Page 47. What are inflections? How many different inflections are described by writers on Elocution? In what respect does a rising inflection differ from a falling inflection?

Page 49. What is the extent of the concrete intervals of the notes of speech? Do falling inflections traverse the same range of pitch as their corresponding rising inflections?

Page 50. In what other respect do these inflections differ? Give some account of the circumflexes.

Page 51. Why should not a falling inflection be used for the sake of mere variety? What should determine the direction of inflections? Page 52. What is melody? How is melody distinguished from harmony? What is notation? What is intonation! On what is melody founded?

Page 53. In what respect does the melody of speech differ from that of song?

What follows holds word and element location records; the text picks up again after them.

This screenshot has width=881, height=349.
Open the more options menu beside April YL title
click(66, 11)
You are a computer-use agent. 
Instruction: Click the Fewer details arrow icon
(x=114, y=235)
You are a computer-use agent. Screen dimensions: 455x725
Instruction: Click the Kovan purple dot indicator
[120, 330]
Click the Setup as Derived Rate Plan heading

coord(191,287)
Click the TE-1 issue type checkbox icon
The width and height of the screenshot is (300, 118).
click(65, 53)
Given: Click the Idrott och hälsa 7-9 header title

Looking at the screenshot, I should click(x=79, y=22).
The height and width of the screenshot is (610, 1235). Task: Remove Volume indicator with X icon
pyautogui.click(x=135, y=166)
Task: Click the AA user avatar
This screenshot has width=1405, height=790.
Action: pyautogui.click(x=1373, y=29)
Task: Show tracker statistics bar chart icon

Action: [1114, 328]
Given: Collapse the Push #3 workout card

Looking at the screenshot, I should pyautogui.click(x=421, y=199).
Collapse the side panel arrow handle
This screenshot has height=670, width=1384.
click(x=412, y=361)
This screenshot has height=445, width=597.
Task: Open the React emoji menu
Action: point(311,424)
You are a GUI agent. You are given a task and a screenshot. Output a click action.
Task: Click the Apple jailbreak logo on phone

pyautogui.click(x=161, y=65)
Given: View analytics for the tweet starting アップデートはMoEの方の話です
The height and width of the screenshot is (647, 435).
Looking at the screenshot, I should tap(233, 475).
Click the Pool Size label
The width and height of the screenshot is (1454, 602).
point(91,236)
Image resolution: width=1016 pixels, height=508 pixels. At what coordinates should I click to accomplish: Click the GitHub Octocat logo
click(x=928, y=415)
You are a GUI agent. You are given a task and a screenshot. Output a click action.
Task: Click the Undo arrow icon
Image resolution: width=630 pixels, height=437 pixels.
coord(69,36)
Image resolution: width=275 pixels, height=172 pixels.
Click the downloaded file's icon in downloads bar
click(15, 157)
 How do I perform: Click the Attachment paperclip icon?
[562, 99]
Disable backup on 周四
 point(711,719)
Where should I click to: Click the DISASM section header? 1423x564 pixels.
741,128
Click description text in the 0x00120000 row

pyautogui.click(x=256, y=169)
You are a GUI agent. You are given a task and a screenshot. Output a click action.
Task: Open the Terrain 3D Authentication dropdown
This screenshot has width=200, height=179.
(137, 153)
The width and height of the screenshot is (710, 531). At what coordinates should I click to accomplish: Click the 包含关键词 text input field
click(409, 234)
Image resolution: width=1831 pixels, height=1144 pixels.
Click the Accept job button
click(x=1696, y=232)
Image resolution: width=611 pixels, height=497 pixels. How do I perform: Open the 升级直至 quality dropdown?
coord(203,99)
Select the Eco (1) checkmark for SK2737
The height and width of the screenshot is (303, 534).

Is it necessary, for practical purposes, to present every syllable in speech under its proper note, as is done in song?

Page 54. What is an emphasis melody? Describe the staff of speech. Give an example of emphasis melody. What is the pitch-note of speech?

Page 55. On which line of the staff is the pitch-note written? What is the effect of reading altogether in the pitch-note? How is the voice properly varied in pitch? Is the melody of speech confined to four degrees of pitch, whose intervals are as determinate as those of the Diatonic Scale? Does the melody of speech consist solely of emphasis melodies? Mention some points in which the graphic notes of song, and those of an emphasis melody, differ. What care is necessary to be taken in reading emphasis melodies?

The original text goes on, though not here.